**Task requirements**
[1] Using the benchmark reference card, answer each question briefly:
(a) Which option saves the results to a JSON file?
(b) What rating does a speedup of 3-5x receive?
(c) At 1M requests/day, how many requests exceed p99?
[2] From the benchmark reference card, copy the passage starting with "What to Look" and going on through "(tail latency problems)", putting "stable" in place of "predictable".

**Document extract**
* Begin *
Benchmark Quick Reference Card

Quick command reference for running and interpreting PII filter benchmarks.

Quick Commands

# Basic benchmark (default settings)
python benchmarks/compare_pii_filter.py

# Detailed latency statistics
python benchmarks/compare_pii_filter.py --detailed

# Custom dataset sizes
python benchmarks/compare_pii_filter.py --sizes 100 500 1000

# Save JSON results
python benchmarks/compare_pii_filter.py --output results.json

# Complete run with all options
python benchmarks/compare_pii_filter.py --sizes 100 500 1000 --detailed --output results.json

Understanding Output

Latency Metrics Explained

Python:
  Avg:    0.008 ms | Median: 0.008 ms     ← Mean vs typical value
  p95:    0.008 ms | p99:    0.015 ms     ← 95% and 99% of requests faster
  Min:    0.008 ms | Max:    0.027 ms     ← Best and worst case
  StdDev: 0.001 ms                        ← Consistency (lower = better)
  Throughput: 2.52 MB/s | 124,098 ops/sec ← Data rate and capacity

What to Look For

✅ Good Performance:

Low average latency
Median ≈ Average (consistent performance)
p99 < 2x median (good tail latency)
Low standard deviation (predictable)
High ops/sec (high capacity)

⚠️ Issues to Investigate:

High standard deviation (>50% of average)
p99 > 5x median (tail latency problems)
Large gap between min and max
Declining ops/sec with larger datasets

Performance Ratings

Speedup	Rating	Meaning
>10x	🚀 EXCELLENT	Production-critical upgrade
5-10x	✓ GREAT	Highly recommended
3-5x	✓ GOOD	Worthwhile improvement
2-3x	✓ MODERATE	Consider for scale
<2x	⚠ MINIMAL	Evaluate ROI

Percentile Interpretation

p95 (95th Percentile)

Meaning: 95% of requests complete faster
SLA Use: Common target (e.g., "p95 < 100ms")
Scale: At 1M requests/day, 50,000 requests exceed p95

p99 (99th Percentile)

Meaning: 99% of requests complete faster
SLA Use: User experience target
Scale: At 1M requests/day, 10,000 requests exceed p99

Tail Latency Ratio (p99/p50)

1.0-1.5x: Excellent consistency
1.5-2.0x: Good, acceptable variation
2.0-5.0x: Moderate, monitor for issues
>5.0x: Poor, investigate causes

Typical Results

Single Item Detection

Python: ~0.008-0.025 ms
Rust: ~0.001-0.004 ms
Speedup: 7-18x
Use Case: Real-time API filtering

Large Dataset (1000 items)
* End *
**Extracted information**
* Begin *
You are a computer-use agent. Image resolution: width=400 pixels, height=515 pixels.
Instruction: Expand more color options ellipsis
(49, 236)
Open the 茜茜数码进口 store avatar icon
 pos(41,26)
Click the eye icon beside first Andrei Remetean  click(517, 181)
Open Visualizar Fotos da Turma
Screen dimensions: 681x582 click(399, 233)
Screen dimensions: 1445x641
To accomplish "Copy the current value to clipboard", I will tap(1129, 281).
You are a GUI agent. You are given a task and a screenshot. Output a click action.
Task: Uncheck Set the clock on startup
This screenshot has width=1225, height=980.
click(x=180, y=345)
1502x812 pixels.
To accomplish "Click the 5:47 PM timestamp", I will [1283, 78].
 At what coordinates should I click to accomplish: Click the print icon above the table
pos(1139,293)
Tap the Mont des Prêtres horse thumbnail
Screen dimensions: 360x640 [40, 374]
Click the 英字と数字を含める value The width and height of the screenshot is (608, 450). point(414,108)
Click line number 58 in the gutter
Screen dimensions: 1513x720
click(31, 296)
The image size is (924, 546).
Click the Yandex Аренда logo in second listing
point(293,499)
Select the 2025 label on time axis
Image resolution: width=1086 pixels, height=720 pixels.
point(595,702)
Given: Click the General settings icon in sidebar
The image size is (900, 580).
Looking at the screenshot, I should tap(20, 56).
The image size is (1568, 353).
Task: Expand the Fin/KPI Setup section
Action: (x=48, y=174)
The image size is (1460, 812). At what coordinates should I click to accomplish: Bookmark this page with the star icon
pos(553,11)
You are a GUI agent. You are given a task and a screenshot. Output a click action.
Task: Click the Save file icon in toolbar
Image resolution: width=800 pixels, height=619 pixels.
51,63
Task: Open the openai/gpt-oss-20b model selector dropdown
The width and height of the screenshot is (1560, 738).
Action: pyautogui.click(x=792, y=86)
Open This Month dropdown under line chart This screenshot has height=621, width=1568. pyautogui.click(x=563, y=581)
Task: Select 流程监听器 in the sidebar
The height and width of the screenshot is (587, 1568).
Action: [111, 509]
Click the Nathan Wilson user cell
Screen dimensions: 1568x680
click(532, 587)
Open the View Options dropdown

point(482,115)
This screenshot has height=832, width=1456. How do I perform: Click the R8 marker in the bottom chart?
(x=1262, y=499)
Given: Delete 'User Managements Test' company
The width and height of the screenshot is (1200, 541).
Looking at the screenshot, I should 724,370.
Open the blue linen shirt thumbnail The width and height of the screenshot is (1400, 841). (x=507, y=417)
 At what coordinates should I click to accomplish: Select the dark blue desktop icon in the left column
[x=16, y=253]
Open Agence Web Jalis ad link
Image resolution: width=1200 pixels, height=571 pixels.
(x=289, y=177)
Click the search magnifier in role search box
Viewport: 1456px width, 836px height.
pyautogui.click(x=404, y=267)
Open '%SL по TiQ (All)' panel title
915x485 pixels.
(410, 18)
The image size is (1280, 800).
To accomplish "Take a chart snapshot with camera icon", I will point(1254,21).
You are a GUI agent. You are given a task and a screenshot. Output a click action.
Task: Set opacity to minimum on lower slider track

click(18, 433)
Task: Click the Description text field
* End *
**Answers for this exercise**
[1]
(a) --output (for example, --output results.json)
(b) ✓ GOOD (Worthwhile improvement)
(c) 10,000

[2]
What to Look For

✅ Good Performance:

Low average latency
Median ≈ Average (consistent performance)
p99 < 2x median (good tail latency)
Low standard deviation (stable)
High ops/sec (high capacity)

⚠️ Issues to Investigate:

High standard deviation (>50% of average)
p99 > 5x median (tail latency problems)